今回のブログは、ワカテメンバーの平岡裕資(@yusuke_hiraoka)によるブログ記事(2018年3月9日に公開、現在は非公開)を寄稿したものです。

筆者について

はじめに

哲学の話は好きだが、過去の哲学者が何を考えたのかはきちんと学んだことがないな…とふと思い、初心者用の哲学書を読んだ。今回はその本について少しだけ。

あらすじはこんな感じ。

物語は主人公ソフィーのもとに届いた一通の手紙から始まる。それは哲学者と名乗る正体不明の差出人だった。その哲学者はソフィーに問いかける。「あなたはだれ?」

哲学とは?

まず気になったところを引用しよう。

哲学の問いは、それほどいろいろと立てられるものでもありません。いちばん大切な二つの問いはもう立てました。ところがそれにたいして哲学の歴史が教えてくれる答えは、それこそさまざまです。だから、問いに答えようとするよりも問いを立てる、このほうが哲学に入っていきやすいのです。今でも、一人ひとりがこれらの問いに自分流の答えを見つけなければなりません。

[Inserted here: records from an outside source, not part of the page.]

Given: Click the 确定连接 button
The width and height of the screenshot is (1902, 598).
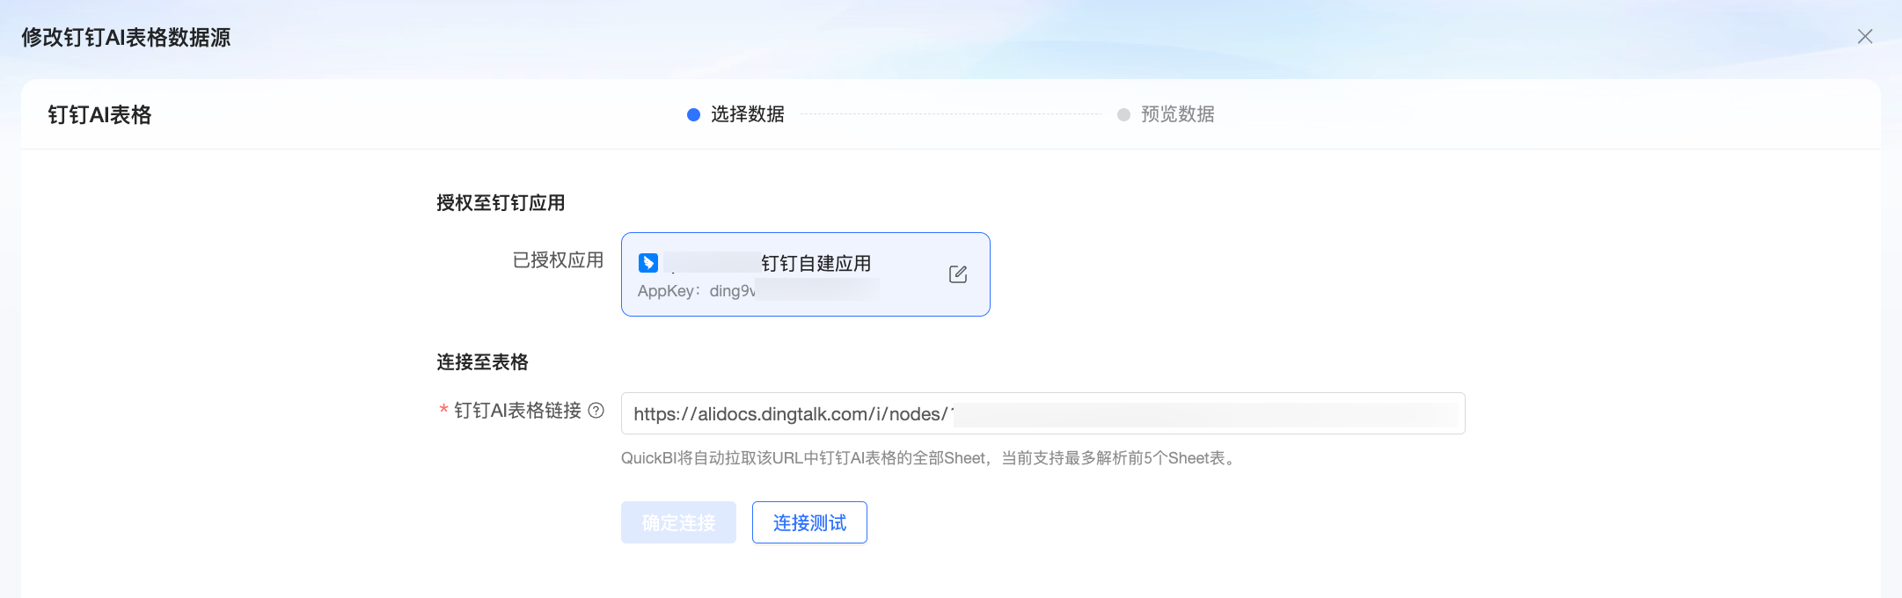Looking at the screenshot, I should (678, 522).
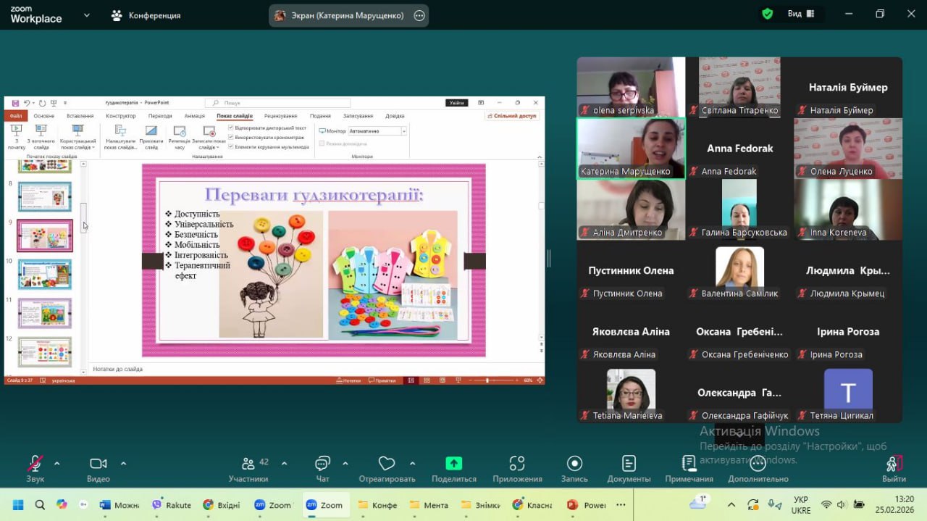Toggle Використовувати хронометраж checkbox
The width and height of the screenshot is (927, 521).
click(x=231, y=137)
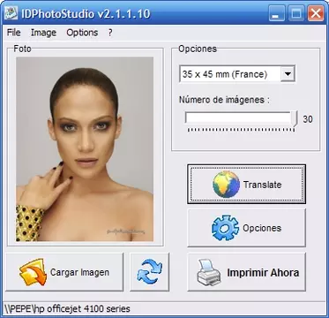Open the photo size dropdown arrow
The image size is (329, 318).
point(288,74)
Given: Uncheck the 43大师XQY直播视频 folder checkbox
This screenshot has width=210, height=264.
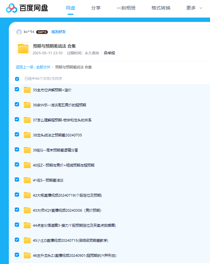Looking at the screenshot, I should pyautogui.click(x=17, y=210).
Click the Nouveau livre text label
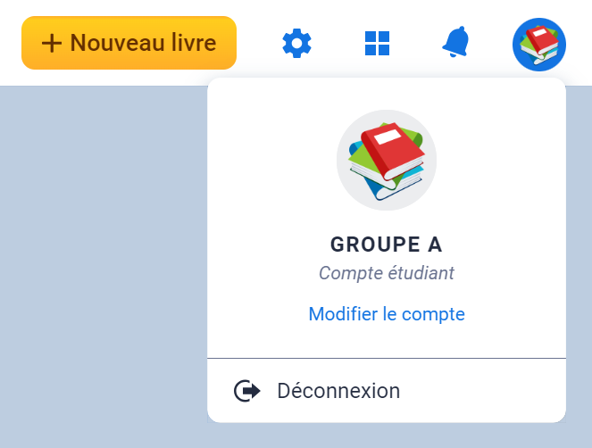The width and height of the screenshot is (592, 448). tap(143, 43)
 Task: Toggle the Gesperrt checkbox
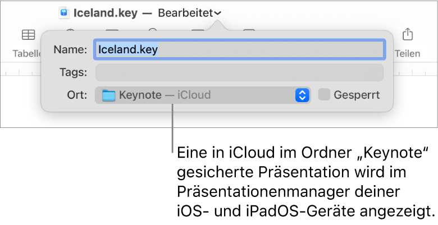[x=324, y=95]
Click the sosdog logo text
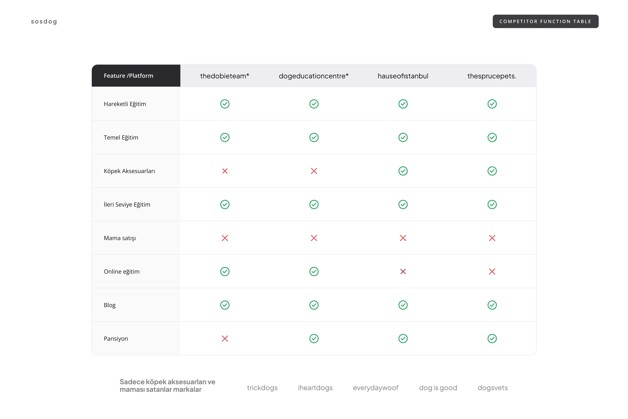 [44, 21]
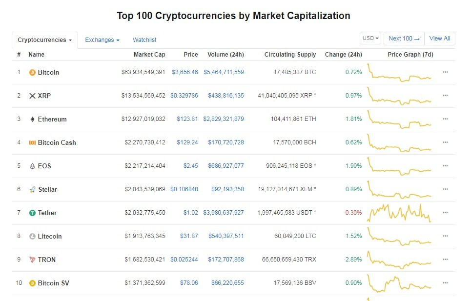Image resolution: width=471 pixels, height=301 pixels.
Task: Click Tether's 7-day price graph
Action: coord(399,213)
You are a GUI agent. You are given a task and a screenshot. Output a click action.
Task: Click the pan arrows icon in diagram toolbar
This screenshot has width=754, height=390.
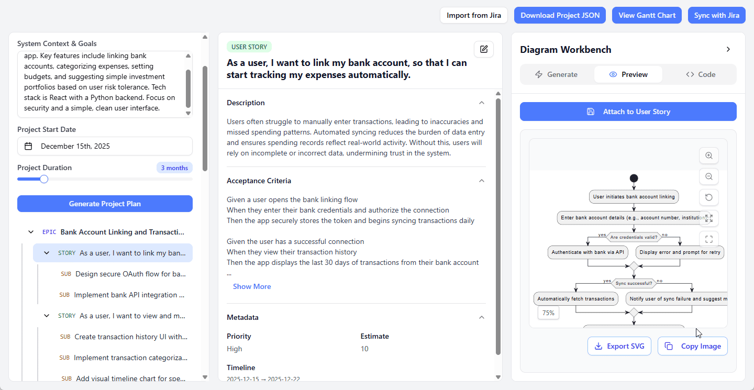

哲学者たちは「自分は何者なのか」や「世界はどこからきたのか」などの問いをあげて、その答えを自分なりに見つけようとする。

しかし、答えを見つけるよりも問いをあげることのほうが大変だ。哲学の問いをあげることは想像以上に難しいからである。

なぜ難しいのか。それは「習慣」によって私たちは世界の不思議にいちいち驚かなくなってしまったからなのだ。

哲学者と子どもは大切なところで同じ

子どもにとって世界は不思議で溢れかえっている。坂道を転がって行く黄色の球体、空に浮かぶ白い物体などはまだ世界に慣れきっていない子どもにとって理解しがたいものだ。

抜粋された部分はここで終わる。